Le maire Jules Fadat, exposa la situation devant les conseillers expliquant que cette somme s’avère nécessaire pour parvenir au classement du chemin rural ou vicinal, et indispensable pour étudier plans et devis (Délibérations communales Nant, 3 juillet 1892). Les conseillers acceptèrent et décidèrent unanimement de faire rétablir l’arche du pont, mais ils ne savaient pas qui consulter : les préposés des Ponts et Chaussées ou l’administration de la vicinalité, et ils voulaient tenter une nouvelle fois de faire classer le chemin de Nant à Saint-Sulpice, rural ou vicinal, pour obtenir des aides plus importantes.
Entre temps, ce que tout le monde craignait arriva, la passerelle provisoire fut renversée par une nouvelle crue fin octobre 1892, elle fut relevée le plus sommairement possible par les habitants eux-mêmes (Délibération communale Nant, 6 novembre 1892). Finalement, les conseillers municipaux décidèrent de s’adresser au préfet et demandèrent avec insistance, à plusieurs reprises, le classement de ce chemin, déjà demandé auparavant au Conseil général. Enfin, il fut classé vicinal, sous le numéro 12, sur une longueur de 1408 mètres par un arrêté préfectoral du 12 mai 1894, à la grande satisfaction de la municipalité. Cette décision fut portée à la connaissance des citoyens « par affiches et annonces à son de caisse » à Nant et à Cantobre le 27 mai 1894.
Le 19 août 1894, le conseil municipal examina le projet dressé par l’agent voyer pour la construction du chemin vicinal n°12, de Nant à Saint-Sulpice, et du pont de Cantobre. Une demande de subventions fut introduite, le 16 septembre, auprès du département et de l’Etat.
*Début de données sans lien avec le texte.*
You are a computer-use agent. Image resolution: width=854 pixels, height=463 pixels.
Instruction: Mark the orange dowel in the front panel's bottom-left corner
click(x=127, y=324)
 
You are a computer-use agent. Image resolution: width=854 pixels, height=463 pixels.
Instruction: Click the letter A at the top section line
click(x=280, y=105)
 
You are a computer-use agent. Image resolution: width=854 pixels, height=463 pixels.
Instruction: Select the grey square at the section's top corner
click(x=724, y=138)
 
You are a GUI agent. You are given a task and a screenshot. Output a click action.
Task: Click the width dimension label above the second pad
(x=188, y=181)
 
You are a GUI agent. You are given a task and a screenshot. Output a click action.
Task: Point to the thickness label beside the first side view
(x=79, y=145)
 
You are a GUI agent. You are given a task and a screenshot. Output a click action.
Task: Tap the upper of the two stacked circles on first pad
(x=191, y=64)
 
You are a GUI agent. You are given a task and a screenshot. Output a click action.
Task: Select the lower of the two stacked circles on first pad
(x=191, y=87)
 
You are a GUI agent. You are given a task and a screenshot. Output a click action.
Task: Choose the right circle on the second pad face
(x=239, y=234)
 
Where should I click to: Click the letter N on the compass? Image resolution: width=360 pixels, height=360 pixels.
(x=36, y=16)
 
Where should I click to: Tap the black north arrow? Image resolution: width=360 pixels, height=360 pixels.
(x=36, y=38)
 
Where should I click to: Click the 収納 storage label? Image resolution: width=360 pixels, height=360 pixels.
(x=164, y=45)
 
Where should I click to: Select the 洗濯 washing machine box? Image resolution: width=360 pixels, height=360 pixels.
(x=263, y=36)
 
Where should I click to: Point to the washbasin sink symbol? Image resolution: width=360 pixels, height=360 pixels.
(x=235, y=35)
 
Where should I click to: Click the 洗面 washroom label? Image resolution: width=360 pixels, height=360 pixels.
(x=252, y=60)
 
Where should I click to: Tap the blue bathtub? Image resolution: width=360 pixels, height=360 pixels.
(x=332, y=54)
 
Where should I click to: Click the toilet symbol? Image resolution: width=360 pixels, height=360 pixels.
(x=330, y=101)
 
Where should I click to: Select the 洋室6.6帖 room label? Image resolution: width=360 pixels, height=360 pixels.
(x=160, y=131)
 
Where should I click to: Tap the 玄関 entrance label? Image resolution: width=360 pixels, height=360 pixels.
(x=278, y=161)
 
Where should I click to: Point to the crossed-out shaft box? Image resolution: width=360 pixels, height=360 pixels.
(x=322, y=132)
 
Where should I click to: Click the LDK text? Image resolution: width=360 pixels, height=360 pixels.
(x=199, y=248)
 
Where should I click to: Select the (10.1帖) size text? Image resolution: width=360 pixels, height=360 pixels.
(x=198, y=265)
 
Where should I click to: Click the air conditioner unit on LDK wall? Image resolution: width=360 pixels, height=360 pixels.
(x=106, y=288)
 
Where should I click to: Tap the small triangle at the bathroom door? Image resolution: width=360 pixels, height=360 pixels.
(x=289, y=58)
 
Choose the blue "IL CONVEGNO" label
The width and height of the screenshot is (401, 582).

La reconstruction du pont de Cantobre et l’emprunt à réaliser revinrent à l’ordre du jour de la séance du conseil du 5 janvier 1896. Le montant des travaux était de 30 160 francs et la commune, subvention déduite emprunta 3900 francs.
Le 6 septembre 1896, la commune dut contracter un nouvel emprunt de 3400 francs pour achever le paiement de la construction le 14 février 1897.Les raisons du dépassement du montant prévu : la masse de maçonnerie dans les culées avait été sous-estimée par l’architecte, le mur de défense pour garantir le perré sur la rive droite n’avait pas été prévu.
Le conseil municipal protesta contre les employés et l’entrepreneur qui n’aurait pas dû procéder à ces constructions imprévues sans le consulter et contre la construction d’un aqueduc qui ne figurait pas sur les plans, au profit du sieur Panafieu.
En effet, le 29 août 1897, le sieur André Panafieu du moulin de Cantobre, demande que la passerelle provisoire établie sur la Dourbie lui soit abandonnée pour être établie par lui sur le Trévezel. (Il y a cent ans entre Nant et Cantobre, le long chemin de la reconstruction, Midi Libre, 12 février 1996). C’est en 1896 que le pont fut remis en service, la date inscrite entre les deux arches, de chaque côté du pont est là pour nous le rappeler.
En 1900, c’est une affaire d’argent qui voit le jour. Barascud, l’ancien entrepreneur du pont de Cantobre, réclame 8 444, 50 francs pour suppléments de travaux, alors que la commune de Nant est d’avis de lui accorder 457,50 francs pour toute indemnité (Délibération communale Nant, 1er juillet 1900).
Le 2 novembre 1902, les experts rédigent un rapport pour le règlement des travaux de ce pont. Aujourd’hui, si ce pont est toujours emprunté par les habitants de Cantobre, il l’est surtout par les promeneurs et les touristes. Le chemin de Nant à Saint-Sulpice, qui n’était ni vicinal, ni même rural, est devenu la route départementale 145.